W Olsztynie mieszkaniec Zatorza zmuszony został do zapłacenia mandatu za nieuzasadnione wezwanie policji. Incydent miał miejsce w nocy, kiedy to mężczyzna, będąc pod wpływem alkoholu, zadzwonił po funkcjonariuszy, twierdząc, że nie może dostać się do swojego mieszkania. Po przybyciu policji okazało się, że mężczyzna miał klucze w kieszeni, a jego obawy były nieuzasadnione, co skutkowało nałożeniem kary.
Cała sytuacja miała miejsce 27 listopada w godzinach wczesnodolnych. O godzinie 3:00 oficer dyżurny otrzymał zgłoszenie od 43-letniego mężczyzny, który zaniepokojony stwierdził, że podejrzewa obecność obcej osoby w swoim mieszkaniu. Przybyli na miejsce policjanci zastali mężczyznę, który znajdował się pod działaniem alkoholu. Jego zeznania dotyczące prób dostania się do wnętrza mieszkania budziły wątpliwości.

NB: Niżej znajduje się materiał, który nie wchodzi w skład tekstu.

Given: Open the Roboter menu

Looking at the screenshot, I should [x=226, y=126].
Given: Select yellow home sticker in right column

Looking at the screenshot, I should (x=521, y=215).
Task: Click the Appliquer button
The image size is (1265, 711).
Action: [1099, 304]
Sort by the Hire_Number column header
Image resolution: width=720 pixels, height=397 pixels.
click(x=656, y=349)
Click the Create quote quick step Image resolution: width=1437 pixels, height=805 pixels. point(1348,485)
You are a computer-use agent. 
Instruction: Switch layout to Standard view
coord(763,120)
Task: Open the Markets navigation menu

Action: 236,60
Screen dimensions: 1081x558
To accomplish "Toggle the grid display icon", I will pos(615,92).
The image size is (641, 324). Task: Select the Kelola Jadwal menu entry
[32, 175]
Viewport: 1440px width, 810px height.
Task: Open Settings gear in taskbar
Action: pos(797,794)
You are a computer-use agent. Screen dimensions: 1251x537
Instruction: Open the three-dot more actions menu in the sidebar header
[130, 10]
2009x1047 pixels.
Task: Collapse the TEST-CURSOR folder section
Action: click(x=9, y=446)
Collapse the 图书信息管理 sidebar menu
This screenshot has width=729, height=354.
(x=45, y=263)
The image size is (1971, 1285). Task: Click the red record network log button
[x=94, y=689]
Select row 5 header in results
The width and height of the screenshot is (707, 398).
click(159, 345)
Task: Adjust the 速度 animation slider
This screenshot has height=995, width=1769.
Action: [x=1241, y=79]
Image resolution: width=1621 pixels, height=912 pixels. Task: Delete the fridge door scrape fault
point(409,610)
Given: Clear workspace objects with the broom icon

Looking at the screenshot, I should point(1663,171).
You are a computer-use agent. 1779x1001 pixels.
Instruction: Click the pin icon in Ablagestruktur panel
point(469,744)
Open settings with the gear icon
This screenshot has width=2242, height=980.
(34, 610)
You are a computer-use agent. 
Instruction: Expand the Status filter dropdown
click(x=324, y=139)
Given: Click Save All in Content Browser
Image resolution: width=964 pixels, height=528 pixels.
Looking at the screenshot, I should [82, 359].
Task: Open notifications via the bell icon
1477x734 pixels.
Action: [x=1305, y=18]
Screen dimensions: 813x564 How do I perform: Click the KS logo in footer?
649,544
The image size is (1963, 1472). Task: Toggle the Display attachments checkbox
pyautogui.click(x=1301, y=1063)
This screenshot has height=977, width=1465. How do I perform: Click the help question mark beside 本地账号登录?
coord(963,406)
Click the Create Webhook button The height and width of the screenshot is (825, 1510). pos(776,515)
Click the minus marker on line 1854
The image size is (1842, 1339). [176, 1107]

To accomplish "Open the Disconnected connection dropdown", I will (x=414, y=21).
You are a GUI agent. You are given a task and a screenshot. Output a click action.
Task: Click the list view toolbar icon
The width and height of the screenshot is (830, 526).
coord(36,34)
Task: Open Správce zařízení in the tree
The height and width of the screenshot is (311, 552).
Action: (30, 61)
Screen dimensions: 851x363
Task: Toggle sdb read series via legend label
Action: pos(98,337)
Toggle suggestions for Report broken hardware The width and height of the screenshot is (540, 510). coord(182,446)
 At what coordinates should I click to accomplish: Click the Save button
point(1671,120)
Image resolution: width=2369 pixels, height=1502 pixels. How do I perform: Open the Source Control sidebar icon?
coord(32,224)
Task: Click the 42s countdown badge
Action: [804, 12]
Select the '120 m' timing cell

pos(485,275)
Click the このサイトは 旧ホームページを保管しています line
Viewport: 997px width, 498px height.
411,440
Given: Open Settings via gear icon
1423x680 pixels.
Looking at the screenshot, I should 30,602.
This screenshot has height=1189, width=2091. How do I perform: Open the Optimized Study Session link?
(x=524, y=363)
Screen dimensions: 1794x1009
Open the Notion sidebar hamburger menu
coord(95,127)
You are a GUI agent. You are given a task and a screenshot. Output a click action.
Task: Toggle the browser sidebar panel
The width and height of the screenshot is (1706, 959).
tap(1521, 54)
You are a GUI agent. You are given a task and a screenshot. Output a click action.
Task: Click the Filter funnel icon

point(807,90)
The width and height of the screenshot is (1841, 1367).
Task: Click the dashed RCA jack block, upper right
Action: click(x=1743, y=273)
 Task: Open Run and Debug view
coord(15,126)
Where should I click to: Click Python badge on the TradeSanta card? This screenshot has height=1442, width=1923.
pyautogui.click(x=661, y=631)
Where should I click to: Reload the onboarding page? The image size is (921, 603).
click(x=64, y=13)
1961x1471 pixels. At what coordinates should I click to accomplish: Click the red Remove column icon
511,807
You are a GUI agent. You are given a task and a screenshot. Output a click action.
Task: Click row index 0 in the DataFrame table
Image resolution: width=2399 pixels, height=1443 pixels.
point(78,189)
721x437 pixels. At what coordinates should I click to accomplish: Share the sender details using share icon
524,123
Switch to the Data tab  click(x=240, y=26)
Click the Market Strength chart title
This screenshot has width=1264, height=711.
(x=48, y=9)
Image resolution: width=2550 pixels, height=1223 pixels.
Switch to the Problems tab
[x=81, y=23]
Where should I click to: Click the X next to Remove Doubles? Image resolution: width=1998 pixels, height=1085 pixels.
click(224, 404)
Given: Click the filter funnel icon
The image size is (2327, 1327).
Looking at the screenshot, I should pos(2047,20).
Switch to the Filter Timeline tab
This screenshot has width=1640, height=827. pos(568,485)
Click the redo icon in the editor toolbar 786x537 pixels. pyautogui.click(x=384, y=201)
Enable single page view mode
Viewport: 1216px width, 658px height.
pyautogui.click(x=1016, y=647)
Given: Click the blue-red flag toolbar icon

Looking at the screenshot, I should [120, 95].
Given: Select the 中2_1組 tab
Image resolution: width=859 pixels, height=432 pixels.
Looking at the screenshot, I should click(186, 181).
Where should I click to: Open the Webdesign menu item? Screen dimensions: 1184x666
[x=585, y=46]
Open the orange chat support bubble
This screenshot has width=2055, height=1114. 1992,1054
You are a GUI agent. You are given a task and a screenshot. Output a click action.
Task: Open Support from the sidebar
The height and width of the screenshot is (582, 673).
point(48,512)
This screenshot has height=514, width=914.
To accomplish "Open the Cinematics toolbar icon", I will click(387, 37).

Jak się okazało, olsztyński mieszkaniec zaledwie chwilę wcześniej odwiedził sąsiadów i zapomniał, że drzwi do mieszkania samodzielnie zamknął. Po chwili rozmowy z policjantami, znalazł klucze w kieszeni, otworzył drzwi i przekonał się, że nie ma w swoim lokalu żadnej obcej osoby. Funkcjonariusze, biorąc pod uwagę bezpodstawne wezwanie służb, zdecydowali się na nałożenie mandatu karnego na mężczyznę.